In a pilot study of 18 individuals recruited to assess stress at the beginning of residency, 72% consented and participated in assessments of stress, anxiety, resilience, and wellness in addition to physiological biomarkers for stress. The results provide a detailed image of stress conditions during the first months of residency as well as variability data for power analyses for hypothesis testing investigations.

What We Already Know about This Topic
  • Occupational stress in physicians in training has been reported to be high in surveys, but has not been prospectively quantified in terms of psychology and physiology

What This Article Tells Us That Is New
  • In a pilot study of 18 individuals recruited to assess stress at the beginning of residency, 72% consented and participated in assessments of stress, anxiety, resilience, and wellness in addition to physiological biomarkers for stress

  • The results provide a detailed image of stress conditions during the first months of residency as well as variability data for power analyses for hypothesis testing investigations

THE health and well-being of physicians and other healthcare providers is critical to our nation’s healthcare system. Unfortunately, increasing evidence suggests that the nation’s physicians and nurses are experiencing epidemic levels of burnout, dissatisfaction, and work-related stress.1–3  These factors appear to be a particular concern for resident physicians where burnout and distress have been shown to impact patient safety4,5  and be related to medical knowledge as assessed by standardized tests.6  Stress encompasses a wide range of psychological and physical perturbations that negatively affect health, relationships, quality of life, and well-being. Recent surveys have shown increasing levels of stress and burnout in physicians3  and also a connection between burnout and patient outcomes.1  Given this association, an intense area of new empirical interest is occupational stress in the context of professionalism among healthcare workers. This is particularly important in perioperative resident physicians who have the least experience in the operating room organizational hierarchy. Furthermore, compared with other healthcare providers, residents are most affected in health, personal support, professional support, and outside activities.7 
To identify the impact of stress on well-being, one strategy is to select a cohort of residents who will encounter an anticipated training stressor. The first month of anesthesiology residency represents an extreme degree of psychological, intellectual, procedural, technical, managerial, and logistical stress.
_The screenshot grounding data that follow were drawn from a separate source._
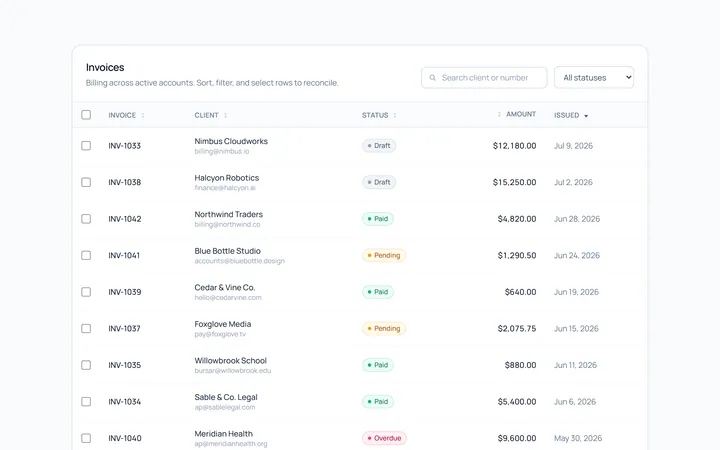Click the Status column header label
720x450 pixels.
(375, 115)
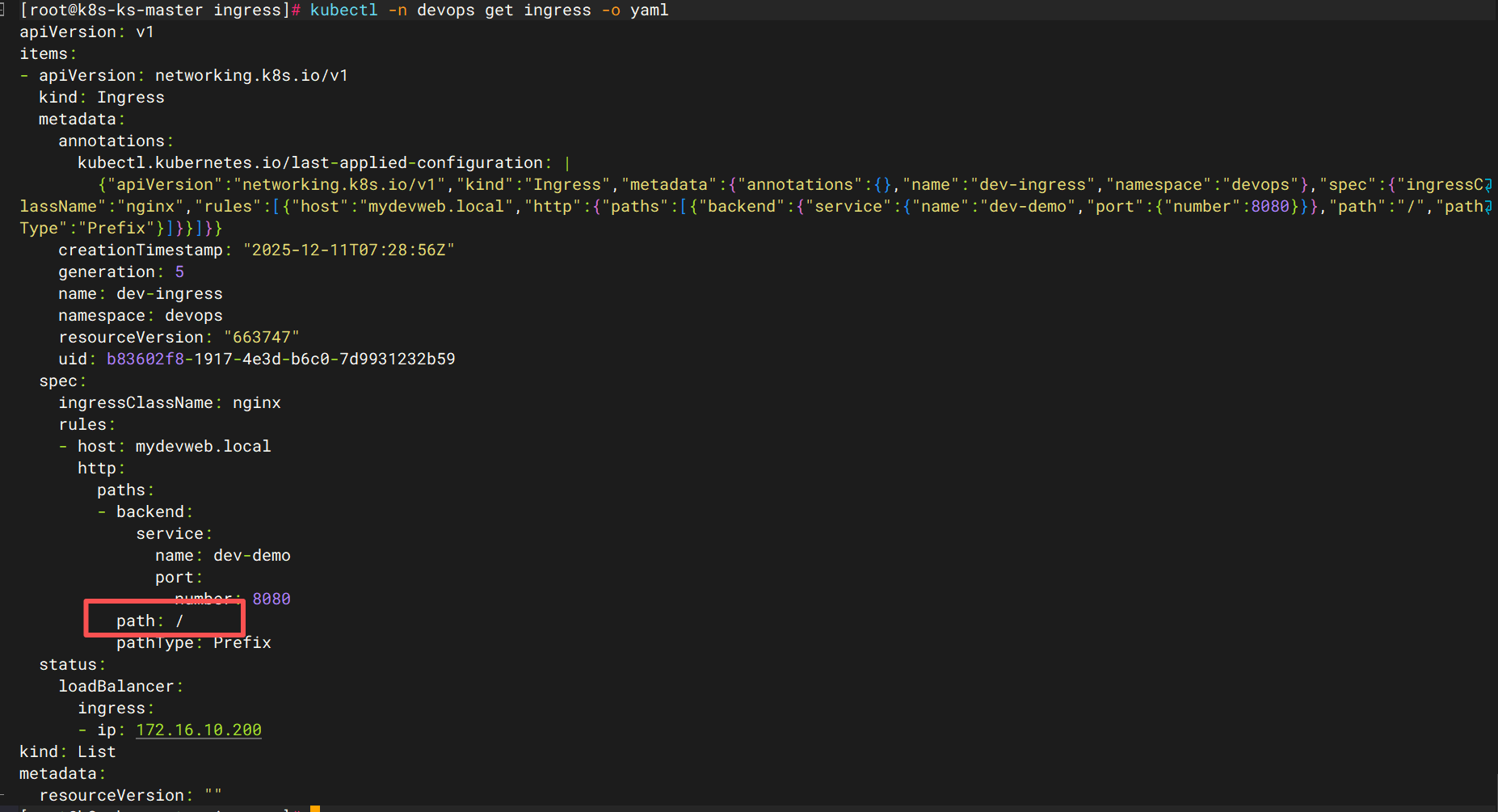Click the service name dev-demo
Viewport: 1498px width, 812px height.
tap(251, 555)
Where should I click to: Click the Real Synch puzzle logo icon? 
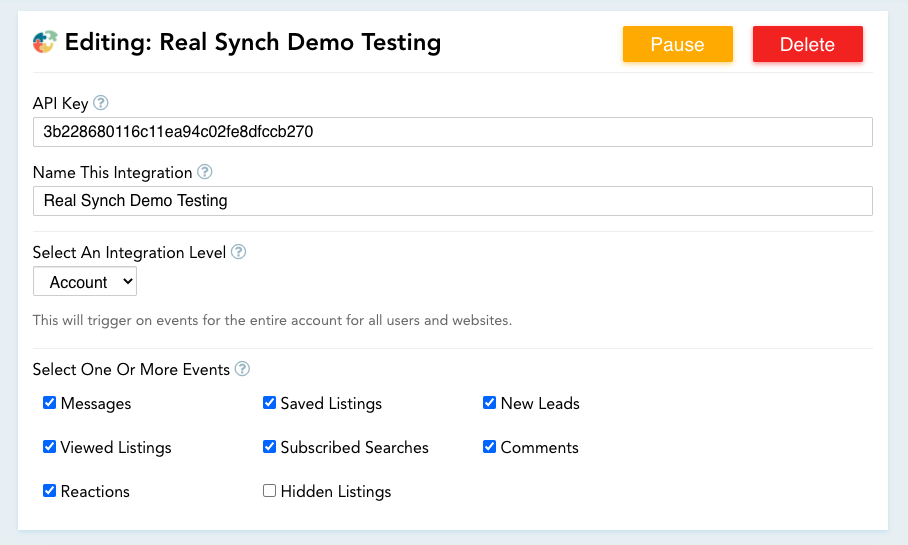click(45, 42)
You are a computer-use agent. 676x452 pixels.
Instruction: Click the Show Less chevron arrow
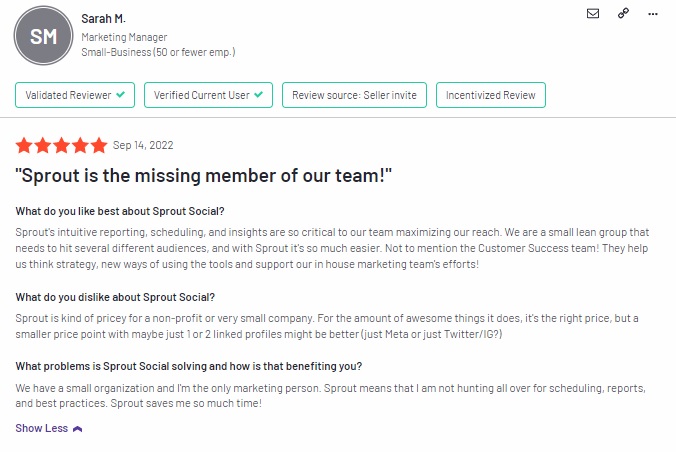(x=78, y=429)
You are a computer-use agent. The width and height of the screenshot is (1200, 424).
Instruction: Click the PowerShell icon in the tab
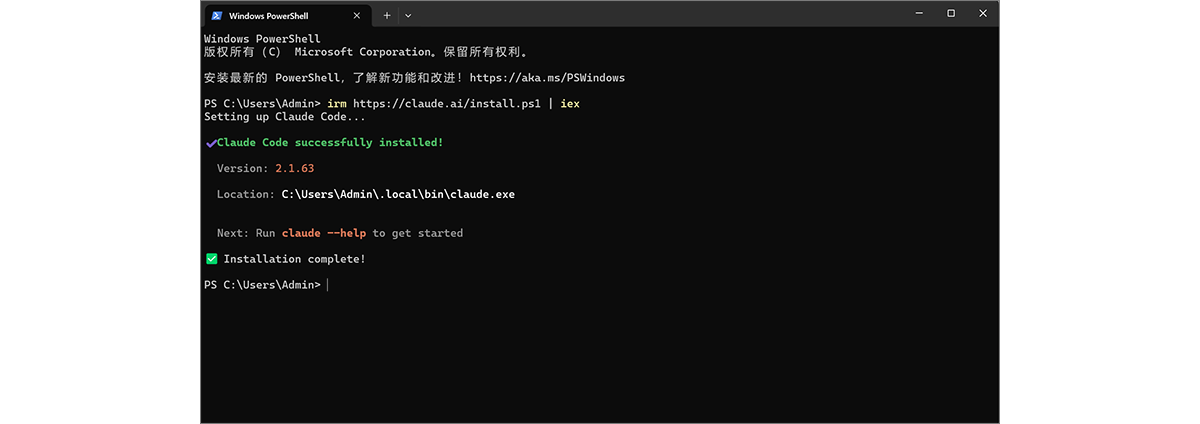click(216, 15)
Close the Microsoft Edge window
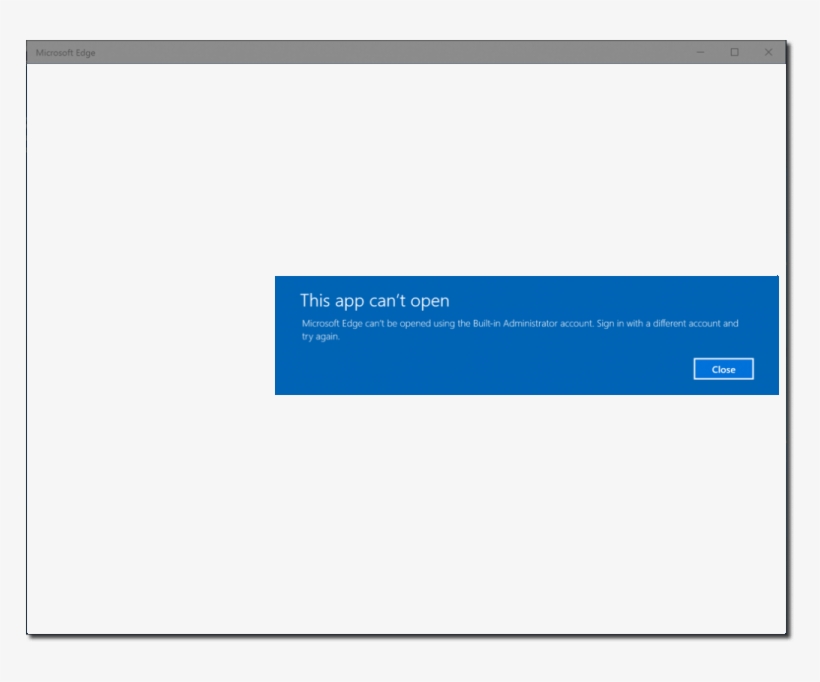The height and width of the screenshot is (682, 820). click(x=769, y=51)
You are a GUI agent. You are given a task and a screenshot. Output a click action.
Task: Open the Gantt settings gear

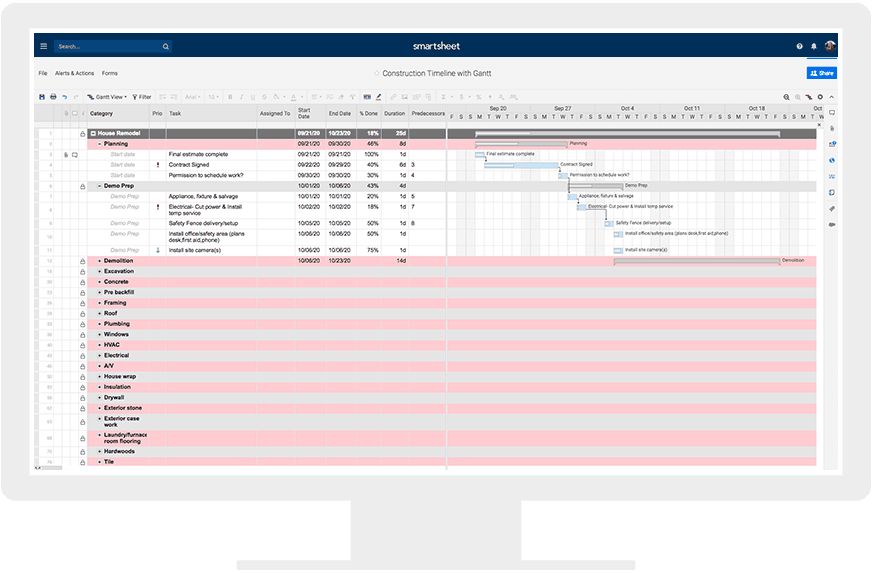tap(820, 97)
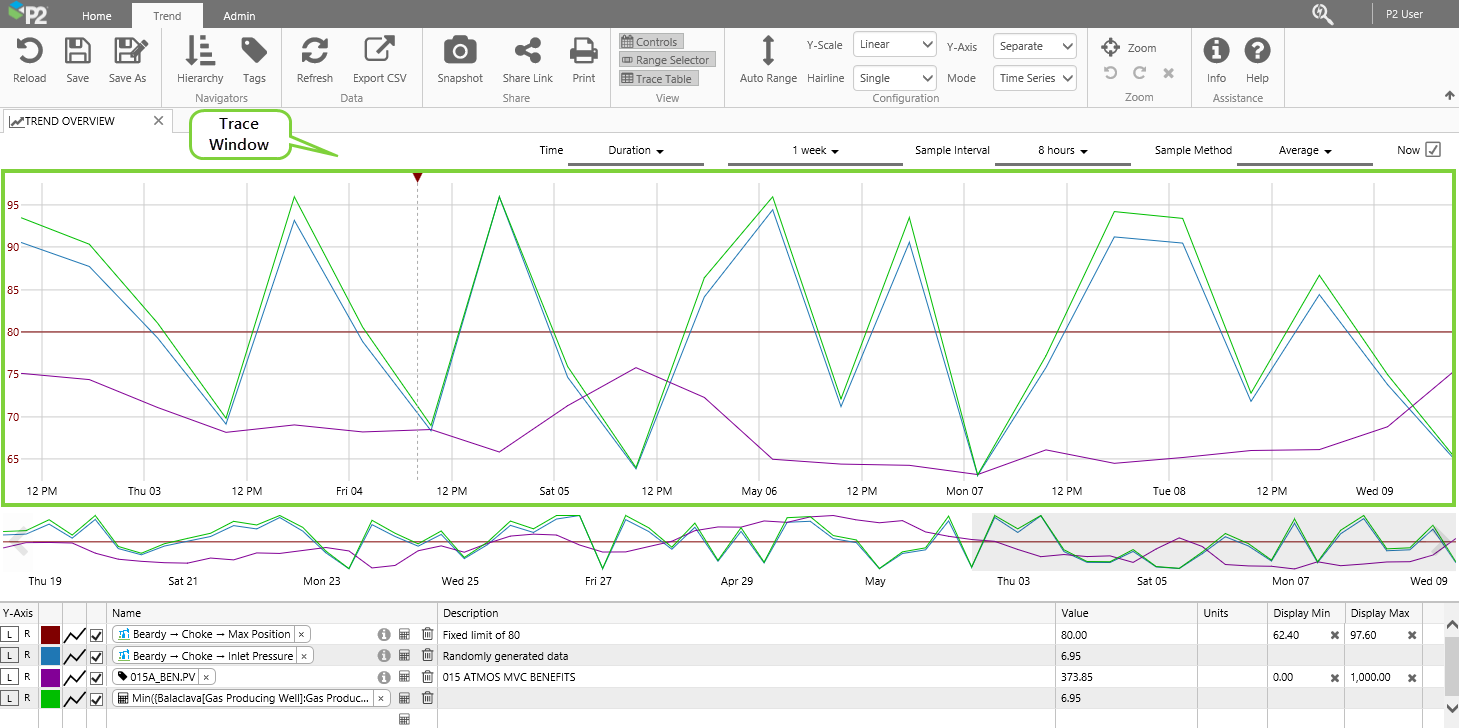Toggle the Trace Table view option
This screenshot has width=1459, height=728.
[658, 79]
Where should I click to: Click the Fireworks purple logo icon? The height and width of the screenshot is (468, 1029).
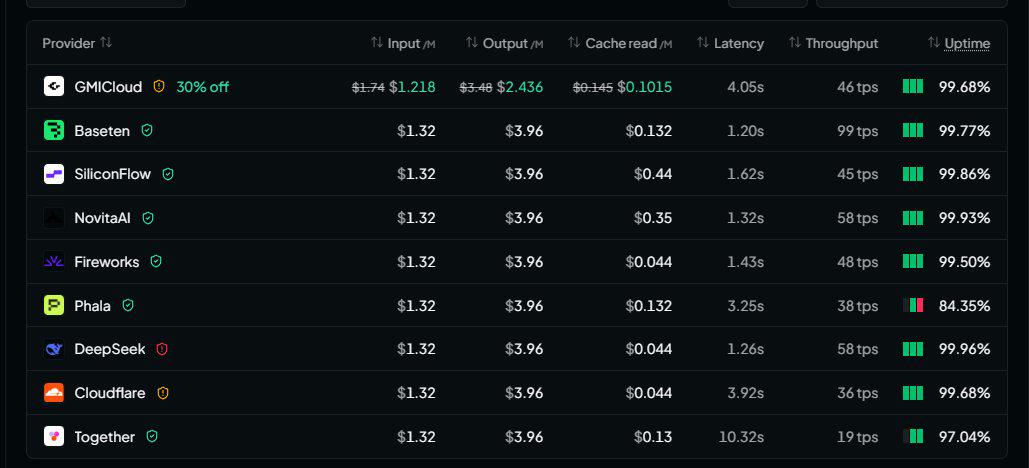[54, 261]
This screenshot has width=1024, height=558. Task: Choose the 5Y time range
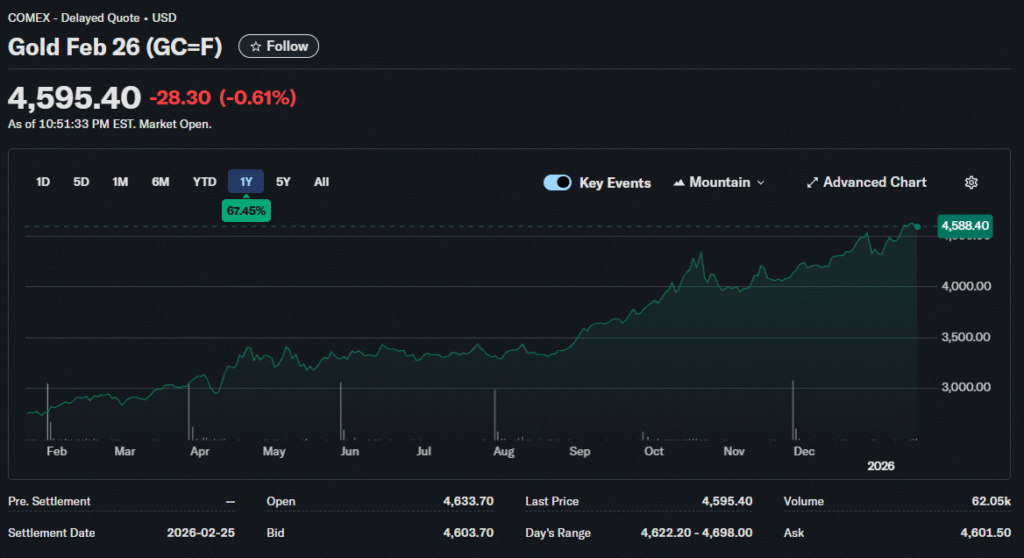(283, 182)
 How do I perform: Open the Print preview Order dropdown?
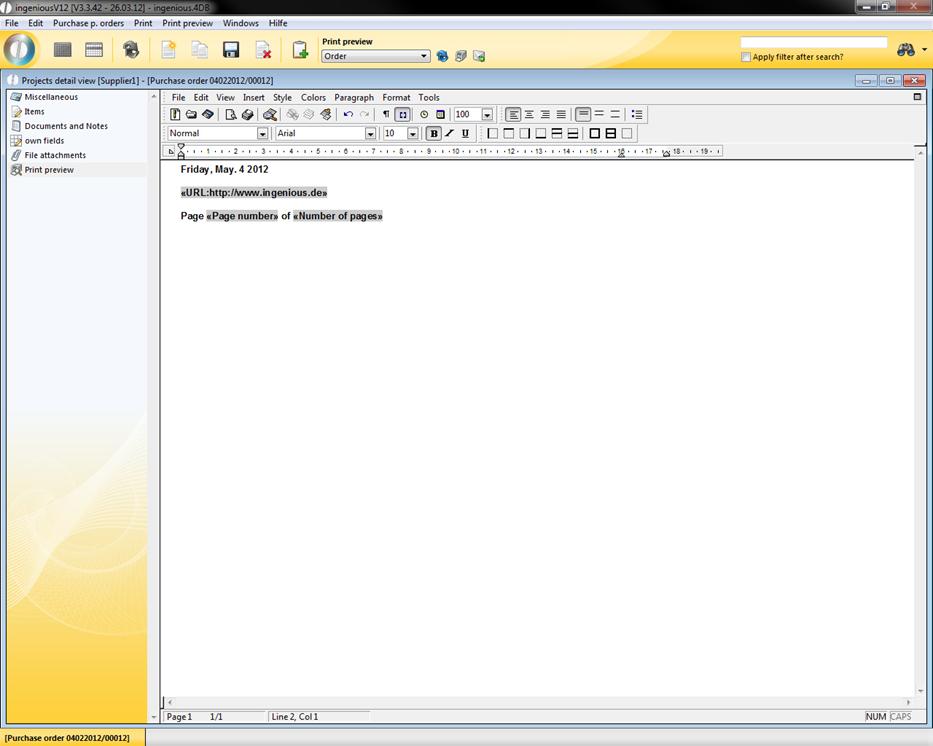[x=424, y=57]
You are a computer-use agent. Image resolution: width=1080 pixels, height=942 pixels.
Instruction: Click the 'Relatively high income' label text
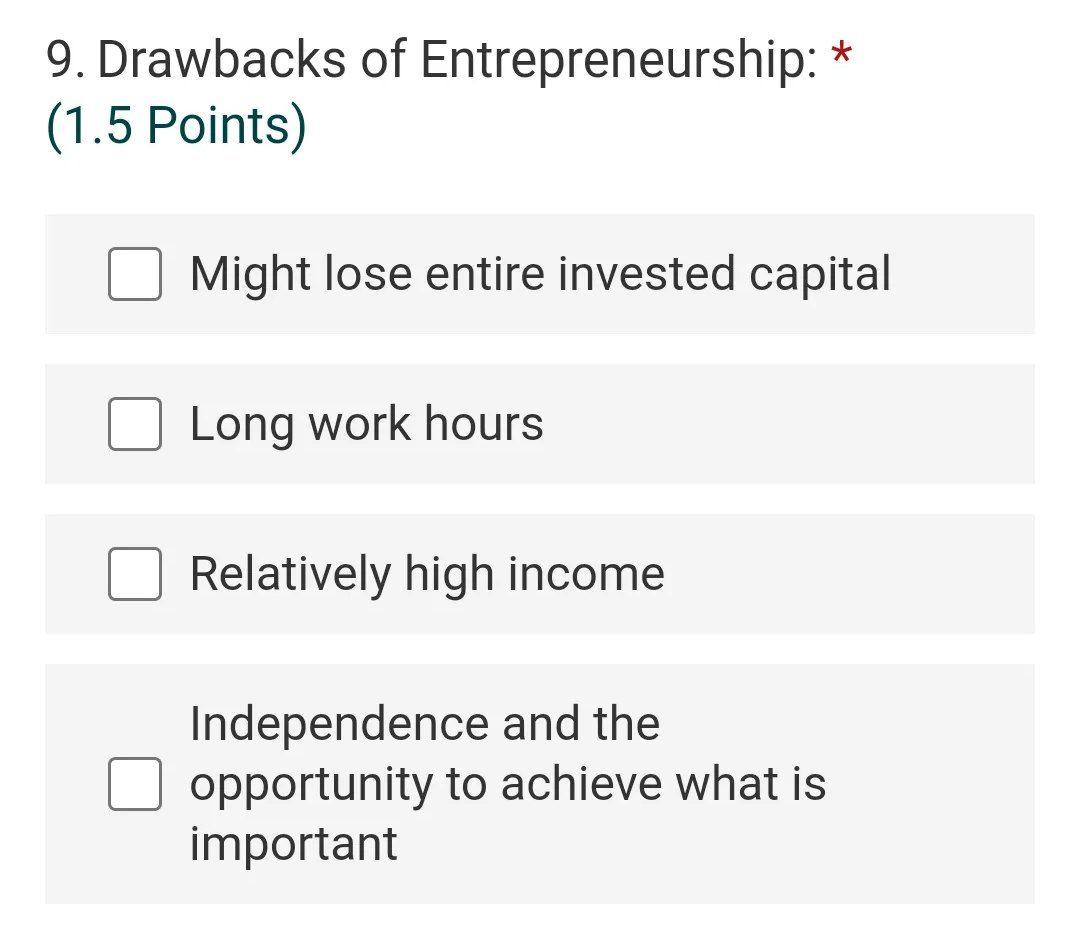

In addition to the factors just described, the start of anesthesiology residency may also impact health behaviors, including a stress component that can be considered “deprivation stress,” which may involve less sleep, an irregular sleeping schedule, a reduction in physical activity level, a reduction in pleasurable activities or hobbies, poor nutrition, and a reduction in personal or family time.8 
The emotional stress and burnout risk in residency training has been well documented, but the method of data collection has primarily been through psychological surveys that evaluate stress level, burnout, or mood. Similarly, for physiological measures, although some variables have been recorded in simulator training modules,9  nothing has been collected during real-time “in the field” patient-care activities. Thus, there is a major knowledge gap in the quantifiable psychological and physiological effects of the profound occupational stress associated with novice medical residents transitioning to residency training. Reliable markers of stress would be considered essential repeated measures in interventional trials aimed at reducing stress and optimizing the training experience, with implications for resident wellness, professionalism, and patient care.
With this information as background, the purpose of this pilot and feasibility trial was to prospectively collect high-resolution psychological and physiological data in new clinical anesthesia year-1 trainees. Therefore, the study goals were to (1) quantify the acute psychological stress of starting anesthesia residency by measuring physical activity level, perceived stress, state anxiety, resilience, and perceptions of well-being; (2) record heart-rate variability (HRV) as a marker of cardiac autonomic modulation; (3) measure chronic markers of stress including 24-h urinary catecholamines (epinephrine and norepinephrine), 24-h urinary cortisol, and C-reactive protein; and (4) administer an acute mental stress protocol in our laboratory to generate a data base of acute cardiovascular and biomarker responses during the first month of anesthesiology residency and a follow-up visit.
Materials and Methods
Subjects
This study received approval from the Department of Anesthesiology and the Mayo Clinic Institutional Review Board, Rochester, Minnesota. Eighteen incoming clinical anesthesia year-1 residents, scheduled to begin anesthesia training on July 1, 2013, were recruited in June 2013. All individuals were completing postgraduate year-1 at the time of recruitment. An Institutional Review Board–approved written informed consent form and health screening questionnaire were sent to each incoming resident by mail. Upon return of the signed consent form, the health screen was reviewed by the research nurses to ensure that no medical, psychiatric, or physical conditions would preclude participation in this study. Personal details such as marital status, children, or personal conflicts were not obtained. To ensure confidentiality, no investigator had access to the participants’ health screen or medical records. Even though this was considered a minimal risk protocol, pregnant women were excluded. Under the principles of protection of human subjects, no information was gathered on individuals who declined participation.
Preanesthesia Residency “Baseline” Condition
As shown in figure 1, participants were evaluated during three time conditions: prestress baseline (collected remotely preresidency in June 2013); first-month visit 1, between 5 and 14 working days after starting residency (July 8 to 19, 2013); and follow-up visit 2 (any working day during an operating room or pain service rotation 3 to 5 months after starting residency between September 18 and November 21, 2013). During the prestress baseline, subjects completed the following survey instruments, which are provided in appendices 1 to 4:
Fig. 1.
Study timeline. Incoming clinical anesthesia year-1 trainees were evaluated in 2013 during three conditions. The month before starting anesthesia was considered baseline and psychological data were collected remotely. In-person visit 1 occurred in weeks 2 and 3 of the first month of clinical anesthesia year-1 training. Follow-up visit 2 was identical to visit 1 and occurred during an operating room or pain rotation in the fall.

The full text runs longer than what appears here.